For the correct units, consistent with the calculated value:
\( \mathrm{hr^{-1}} \)

A quick check: the concentration halves from \( 0.160 \rightarrow 0.0800 \rightarrow 0.0400 \rightarrow 0.0200 \) in nearly equal time intervals, so the reaction is behaving like a first-order process, which matches the given rate law.

Therefore, \( \boxed{k \approx 0.415\ \mathrm{hr^{-1}}} \).

(b)
For the correct answer and a valid justification:
Step \( 1 \) is the rate-determining step. The rate law of elementary step \( 1 \) is \( \mathrm{rate} = k[\mathrm{N_2O_5}] \), which is consistent with the first-order kinetics of the overall rate law.

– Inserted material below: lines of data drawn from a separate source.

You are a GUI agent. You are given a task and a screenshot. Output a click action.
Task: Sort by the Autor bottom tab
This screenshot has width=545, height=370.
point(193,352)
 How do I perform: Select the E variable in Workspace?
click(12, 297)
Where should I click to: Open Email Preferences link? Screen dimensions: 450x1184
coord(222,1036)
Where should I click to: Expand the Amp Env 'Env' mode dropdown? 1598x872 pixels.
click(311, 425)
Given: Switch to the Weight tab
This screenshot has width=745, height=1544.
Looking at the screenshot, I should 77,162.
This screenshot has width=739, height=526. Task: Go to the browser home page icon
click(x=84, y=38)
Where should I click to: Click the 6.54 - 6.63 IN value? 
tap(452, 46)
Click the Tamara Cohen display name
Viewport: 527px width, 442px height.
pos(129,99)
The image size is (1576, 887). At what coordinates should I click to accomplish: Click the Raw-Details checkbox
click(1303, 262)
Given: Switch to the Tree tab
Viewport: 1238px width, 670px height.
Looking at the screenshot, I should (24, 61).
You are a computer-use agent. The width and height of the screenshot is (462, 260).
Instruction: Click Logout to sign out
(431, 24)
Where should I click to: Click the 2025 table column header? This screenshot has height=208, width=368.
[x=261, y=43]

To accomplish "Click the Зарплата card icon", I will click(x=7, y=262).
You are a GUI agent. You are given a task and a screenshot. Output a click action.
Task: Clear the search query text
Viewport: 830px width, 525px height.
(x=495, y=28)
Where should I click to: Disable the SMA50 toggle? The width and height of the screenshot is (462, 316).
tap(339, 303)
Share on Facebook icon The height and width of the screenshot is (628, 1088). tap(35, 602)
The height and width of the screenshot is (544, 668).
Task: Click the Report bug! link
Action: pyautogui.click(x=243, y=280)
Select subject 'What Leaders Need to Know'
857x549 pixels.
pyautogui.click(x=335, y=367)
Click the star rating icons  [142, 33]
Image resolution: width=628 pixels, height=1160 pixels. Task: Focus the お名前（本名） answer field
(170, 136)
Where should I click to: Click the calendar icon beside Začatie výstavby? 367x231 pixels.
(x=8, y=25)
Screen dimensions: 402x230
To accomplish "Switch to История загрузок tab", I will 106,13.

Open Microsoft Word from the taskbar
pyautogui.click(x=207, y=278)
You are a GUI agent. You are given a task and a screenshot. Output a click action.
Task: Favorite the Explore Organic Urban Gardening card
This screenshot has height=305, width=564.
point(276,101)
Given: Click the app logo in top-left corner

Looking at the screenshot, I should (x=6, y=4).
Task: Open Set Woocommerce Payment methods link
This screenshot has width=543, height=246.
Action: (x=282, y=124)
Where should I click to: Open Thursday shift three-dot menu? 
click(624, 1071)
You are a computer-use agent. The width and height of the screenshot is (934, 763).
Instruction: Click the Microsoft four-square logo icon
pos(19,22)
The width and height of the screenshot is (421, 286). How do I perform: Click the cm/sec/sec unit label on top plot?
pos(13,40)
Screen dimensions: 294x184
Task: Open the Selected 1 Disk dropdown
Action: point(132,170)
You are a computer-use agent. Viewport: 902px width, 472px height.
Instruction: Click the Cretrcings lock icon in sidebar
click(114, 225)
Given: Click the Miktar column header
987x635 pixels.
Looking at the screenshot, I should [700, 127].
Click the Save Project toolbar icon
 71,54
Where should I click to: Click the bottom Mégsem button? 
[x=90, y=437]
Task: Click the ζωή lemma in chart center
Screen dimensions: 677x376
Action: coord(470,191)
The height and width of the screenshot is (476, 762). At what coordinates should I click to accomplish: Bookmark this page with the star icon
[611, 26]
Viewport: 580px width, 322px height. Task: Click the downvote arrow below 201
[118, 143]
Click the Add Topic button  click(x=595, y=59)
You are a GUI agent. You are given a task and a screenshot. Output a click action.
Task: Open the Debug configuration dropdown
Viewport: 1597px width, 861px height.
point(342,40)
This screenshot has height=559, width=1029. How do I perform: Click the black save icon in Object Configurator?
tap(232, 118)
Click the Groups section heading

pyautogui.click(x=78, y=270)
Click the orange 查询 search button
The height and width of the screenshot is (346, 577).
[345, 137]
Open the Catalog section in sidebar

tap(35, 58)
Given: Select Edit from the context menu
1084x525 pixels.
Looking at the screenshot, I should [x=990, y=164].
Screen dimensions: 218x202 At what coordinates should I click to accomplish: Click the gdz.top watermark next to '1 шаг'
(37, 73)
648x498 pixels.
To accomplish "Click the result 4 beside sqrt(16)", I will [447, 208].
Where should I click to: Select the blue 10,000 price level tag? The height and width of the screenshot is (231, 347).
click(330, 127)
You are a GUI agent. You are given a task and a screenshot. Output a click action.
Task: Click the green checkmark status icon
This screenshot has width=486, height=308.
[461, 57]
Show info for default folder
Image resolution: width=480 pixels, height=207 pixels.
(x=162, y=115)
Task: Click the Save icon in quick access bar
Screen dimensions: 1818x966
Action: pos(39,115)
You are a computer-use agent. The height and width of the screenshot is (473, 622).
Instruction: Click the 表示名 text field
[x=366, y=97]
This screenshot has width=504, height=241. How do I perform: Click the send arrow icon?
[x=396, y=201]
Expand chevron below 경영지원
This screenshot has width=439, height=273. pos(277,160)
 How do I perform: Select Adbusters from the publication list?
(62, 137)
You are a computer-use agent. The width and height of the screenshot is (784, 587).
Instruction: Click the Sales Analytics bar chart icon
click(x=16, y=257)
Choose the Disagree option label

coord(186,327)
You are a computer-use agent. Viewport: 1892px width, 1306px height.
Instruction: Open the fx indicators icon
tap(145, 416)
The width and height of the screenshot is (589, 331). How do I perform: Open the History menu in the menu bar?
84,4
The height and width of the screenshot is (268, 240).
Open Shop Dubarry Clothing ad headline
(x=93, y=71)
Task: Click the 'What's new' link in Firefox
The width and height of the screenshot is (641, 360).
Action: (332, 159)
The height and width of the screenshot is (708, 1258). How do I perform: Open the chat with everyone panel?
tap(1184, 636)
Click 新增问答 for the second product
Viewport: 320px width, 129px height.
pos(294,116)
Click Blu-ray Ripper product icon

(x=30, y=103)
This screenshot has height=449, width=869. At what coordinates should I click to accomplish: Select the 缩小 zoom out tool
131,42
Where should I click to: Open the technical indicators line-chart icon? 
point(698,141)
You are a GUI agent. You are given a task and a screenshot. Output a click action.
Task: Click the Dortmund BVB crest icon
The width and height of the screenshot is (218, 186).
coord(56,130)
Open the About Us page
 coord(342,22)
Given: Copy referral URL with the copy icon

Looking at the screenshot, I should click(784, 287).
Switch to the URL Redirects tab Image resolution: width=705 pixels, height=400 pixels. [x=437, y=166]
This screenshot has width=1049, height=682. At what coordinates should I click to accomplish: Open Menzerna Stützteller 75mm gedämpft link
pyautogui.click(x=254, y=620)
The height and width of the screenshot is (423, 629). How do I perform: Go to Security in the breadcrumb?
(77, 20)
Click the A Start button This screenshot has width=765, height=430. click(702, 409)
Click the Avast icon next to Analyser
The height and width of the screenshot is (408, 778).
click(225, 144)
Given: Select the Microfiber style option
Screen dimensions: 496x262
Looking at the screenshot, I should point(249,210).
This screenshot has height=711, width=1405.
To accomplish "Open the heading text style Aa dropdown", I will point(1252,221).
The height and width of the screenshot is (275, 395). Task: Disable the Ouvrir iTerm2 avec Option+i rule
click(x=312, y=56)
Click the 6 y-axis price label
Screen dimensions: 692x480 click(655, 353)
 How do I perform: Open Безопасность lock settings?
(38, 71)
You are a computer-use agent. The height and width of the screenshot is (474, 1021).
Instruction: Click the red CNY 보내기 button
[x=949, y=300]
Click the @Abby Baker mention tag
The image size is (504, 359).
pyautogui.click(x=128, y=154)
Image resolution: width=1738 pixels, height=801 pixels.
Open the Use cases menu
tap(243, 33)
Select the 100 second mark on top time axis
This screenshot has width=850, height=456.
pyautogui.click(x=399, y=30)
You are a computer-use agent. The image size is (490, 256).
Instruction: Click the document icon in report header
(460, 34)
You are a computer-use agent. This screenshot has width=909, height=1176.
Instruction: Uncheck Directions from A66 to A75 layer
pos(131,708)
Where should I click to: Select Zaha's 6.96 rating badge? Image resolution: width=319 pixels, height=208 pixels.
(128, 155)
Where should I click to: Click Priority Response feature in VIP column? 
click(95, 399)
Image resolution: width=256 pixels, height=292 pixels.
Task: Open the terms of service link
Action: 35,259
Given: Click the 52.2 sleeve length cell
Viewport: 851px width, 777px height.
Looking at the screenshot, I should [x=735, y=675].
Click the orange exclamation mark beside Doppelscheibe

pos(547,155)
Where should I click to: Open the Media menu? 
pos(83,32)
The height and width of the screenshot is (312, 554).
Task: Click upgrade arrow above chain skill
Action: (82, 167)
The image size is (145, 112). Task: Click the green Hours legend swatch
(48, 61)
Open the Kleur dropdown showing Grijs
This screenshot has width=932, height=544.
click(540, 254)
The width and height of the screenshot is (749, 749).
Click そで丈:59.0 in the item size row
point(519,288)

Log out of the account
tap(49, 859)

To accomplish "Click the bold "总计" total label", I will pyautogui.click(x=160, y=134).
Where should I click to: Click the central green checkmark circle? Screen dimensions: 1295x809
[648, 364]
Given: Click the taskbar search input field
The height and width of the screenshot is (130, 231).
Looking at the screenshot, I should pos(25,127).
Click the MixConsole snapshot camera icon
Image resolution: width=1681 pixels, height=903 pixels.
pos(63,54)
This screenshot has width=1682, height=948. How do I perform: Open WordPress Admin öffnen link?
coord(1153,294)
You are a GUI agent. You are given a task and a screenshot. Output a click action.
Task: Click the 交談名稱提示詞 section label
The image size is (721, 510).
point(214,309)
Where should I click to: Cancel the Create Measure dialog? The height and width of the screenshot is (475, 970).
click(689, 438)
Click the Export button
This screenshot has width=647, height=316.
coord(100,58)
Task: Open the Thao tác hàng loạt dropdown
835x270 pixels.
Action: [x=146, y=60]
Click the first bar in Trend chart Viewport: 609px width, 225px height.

Step \( 2 \) would involve both \( \mathrm{NO_2} \) and \( \mathrm{NO_3} \), and step \( 3 \) would involve \( \mathrm{N_2O_5} \) and \( \mathrm{NO} \). Since the observed rate law depends only on \( [\mathrm{N_2O_5}] \), step \( 1 \) must be the slow step.

(c)
For the correct answer:
Remain the same. The rate constant, \( k \), is independent of concentration and will remain the same at constant temperature.

Doubling the initial concentration would change the initial rate, but not the value of \( k \). For a given reaction, \( k \) changes only when conditions such as temperature change.